__課題の指示__
猫の肥満が引き起こす問題を扱った本文抜粋について、最後の文の後に続く内容を書きなさい。

猫自身も、あんまり動いていないのに「苦しいな」「つらいな」と感じやすくなるでしょう。
◆問題3.便秘になりやすい
肥満になると動きが制限されてしまいます。
結果的に運動量が減りますが、それが原因で排便を促す腸の力が衰えることも考えられます。
◆問題4.呼吸器を圧迫するかもしれない
肥満によって首回りにお肉がついたことが原因で、呼吸器が圧迫されます。
呼吸ができずに苦しそうにしたり、イビキのような音を鳴らしたりすることもあります。
呼吸器不全は死の危険があるので、注意しなければなりません。
◆問題5.糖尿病を引き起こす可能性
猫も、肥満により糖尿病を引き起こすことがあります。
糖尿病は、血糖値を正常に維持するためのホルモン分泌に異常を招く病気です。
軽度であれば食事療法やダイエットで改善できる可能性もあります。

__提供情報__
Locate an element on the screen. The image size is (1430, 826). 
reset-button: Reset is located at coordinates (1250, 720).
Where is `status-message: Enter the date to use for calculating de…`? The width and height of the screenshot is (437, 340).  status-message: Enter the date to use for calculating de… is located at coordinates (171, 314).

__解答欄__
しかし、重度まで症状が進行して低血糖になると、インスリン注射の治療を続けていかなくてはなりません。
猫にとっても、辛い日常になってしまうでしょう。
◆問題6.麻酔が効きづらくなることも
肥満になると、手術の際の麻酔が効きづらくなるかもしれません。
平均的な体重の場合、「このくらいの量で麻酔が効く」というデータがあります。
しかし、肥満は通常量よりも多い麻酔をかけなければなりません。
量が多すぎて目覚められなくなるという問題のほか、量が少な過ぎて麻酔の効果が弱まる可能性も考えられます。
◆問題7.肝臓の病気を引き起こすこともある
猫の体にとって重要な臓器のひとつが肝臓ですが、肥満により「肝リピドーシス」になることがあります。
肥満猫が食事をせずに、急に体重が減るというのが症状です。
黄疸やよだれなど、ほかの症状もいくつか表れます。
命の危険も脅かす病気です。
◆問題8.皮膚トラブルが増える
肥満になると体が大きくなるので、猫はグルーミングがしづらくなります。
普通、グルーミングで体のお手入れをして、清潔な皮膚を維持できます。
しかし、体が大きくなると、グルーミングでケアできない場所が出てきます。
そういった箇所から、皮膚トラブルが起きやすくなるかもしれません。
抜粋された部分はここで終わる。